# Tell me about navel ill.  Which antibiotic?



## Our7Wonders (Jul 11, 2011)

I have been dealing with one issue after another.  I should be due for some relief soon, but none is in sight yet.  

The littlest new guy is still having issues.  He's eating normally - playing, etc.  But still not pooping normally.  I watch him for at least an hour after his bottles.  Never poops.  His herd-mates usually poop two or three times within that time.  Him: Nada.  He pees but doesn't poop.  So I get to enema the kid at least once a day.  Just warm soapy water.  I can usually get him to produce a little after several soapy water inserts.  But it's very little.  He seems to nibble regularly on hay and on bushes and weeds when I let him out.  He also gets three 10oz. bottles each day.  His bottles are 50/50 goat milk/vit D whole milk - no replacer at all.  I've been adding a tsp of corn syrup to one bottle each day hoping it will help get things rolling - so far no go.
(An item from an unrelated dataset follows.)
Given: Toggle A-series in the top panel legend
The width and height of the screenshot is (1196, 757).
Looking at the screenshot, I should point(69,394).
I noticed a smell yesterday- couldn't pin point where it was coming from.  I could smell it on my hands after I had handled the goats.  A sour smell.  Tonight, after little guy's enema I could really smell that smell again.  I checked his tummy and its swollen around his umbillical stump - and smelly - like infection.  It has been one thing after another with him.  He's three weeks old now and I was just about to start his cocci prevention.  I know it's been mentioned that cocci will occasionally present with constipation rather than scours - I was hoping treating him might get him pooping again.  Now I don't know if I should start it since I'll likely need to start a long round of antibiotics for navel ill.
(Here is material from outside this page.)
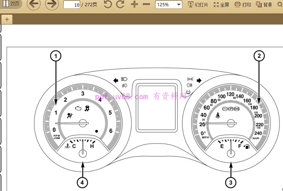Zoom in with the plus icon
This screenshot has width=283, height=191.
click(134, 5)
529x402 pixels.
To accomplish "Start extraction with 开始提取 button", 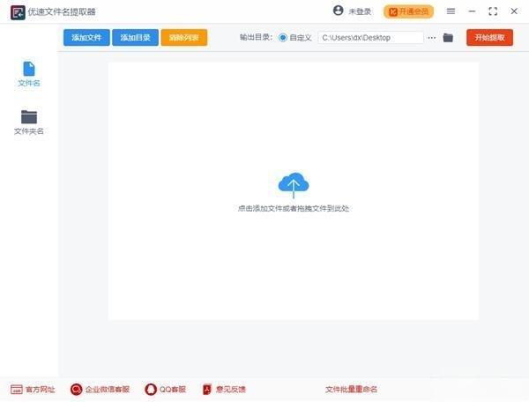I will 489,38.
So tell me, what do I need to do for this?  I have Pen G and biomycin (I think that's what it is - the one like LA-200 but without the sting).  I have a feed store close by that has some meds, though not as many as I think they should.  Can I do some topical cleaning as well?  I have a vet that I can likely get an Rx from if it's necessary.  He's not all that goat knowledgable but with obvious symptoms I think he'll be willing to help.


----------



## Roll farms (Jul 11, 2011)

Bless your heart you're really running the goat gauntlet, aren't you?  

I'd be dipping the navel in 7% iodine (not gentle) and giving antibiotics.  I've never dealt w/ it (suspected but never sure).

Here's the info I found...
http://www.goatwisdom.com/ch1baby_care/navel_ill.html

http://members4.boardhost.com/goatlady/msg/1207051309.html

Both recommend treating w/ pen g...but fiasco suggests biomycin (oxytetracycline).  
http://fiascofarm.com/goats/medications.htm#oxytetracycline

Just remember you can't switch off between pen g and oxytet so whichever you go with, stick with...

Good luck!


----------



## aggieterpkatie (Jul 11, 2011)

And when you dip his navel area make sure to really get it up all the way to the top against his belly.  You can use a film canister filled 1/2 way with the 7% iodine, and bounce it up against his stomach (holding it firmly to his belly) so it gets all the way up there.  If you're by yourself, you can hold his hips in between your knees and use one hand to hold under his chest, then use your other hand to dip.  Good luck!


----------



## Our7Wonders (Jul 11, 2011)

Some of what I read said PenG isn't all that effective anymore and that oxytetracycline works better.  Fiasco Farm does say to use the oxytet for navel ill - but in the same section it says to NOT use on goats who are nursing or on the bottle because milk makes it ineffective.  Aren't most cases of navel ill in baby goats who would obviously be on milk?  

Then another site says that the milk making it ineffective isn't true - does anyone know for sure?  I want to get him started on something right away but really don't know which one.  

Sorry to always be so needy!


----------



## aggieterpkatie (Jul 11, 2011)

I've never successfully treated navel ill.  The sheep 201 website says to use long acting pen.  I'd start with that.


----------



## Our7Wonders (Jul 11, 2011)

Thanks - I think that's what I'm going to do - too many inconsistancies surrounding the oxytet.  

I've gotta say, though, I'm really freaked out about injecting an antibiotic.  The possibility of hitting a vein scares the crap out of me.  It's suggested that you use an 18 guage needle, which is fairly good sized.  How do you miss all the little tiny veins that run in these guys?  Eeeek - I've gotta do it because I know he needs it but I think I need a big shot of courage first.  

Any possibility of pen being given orally?  Not likely, huh?  I've never seen it suggested that way so I'm assuming not.  2x/day for 7 days - that's alot of shots.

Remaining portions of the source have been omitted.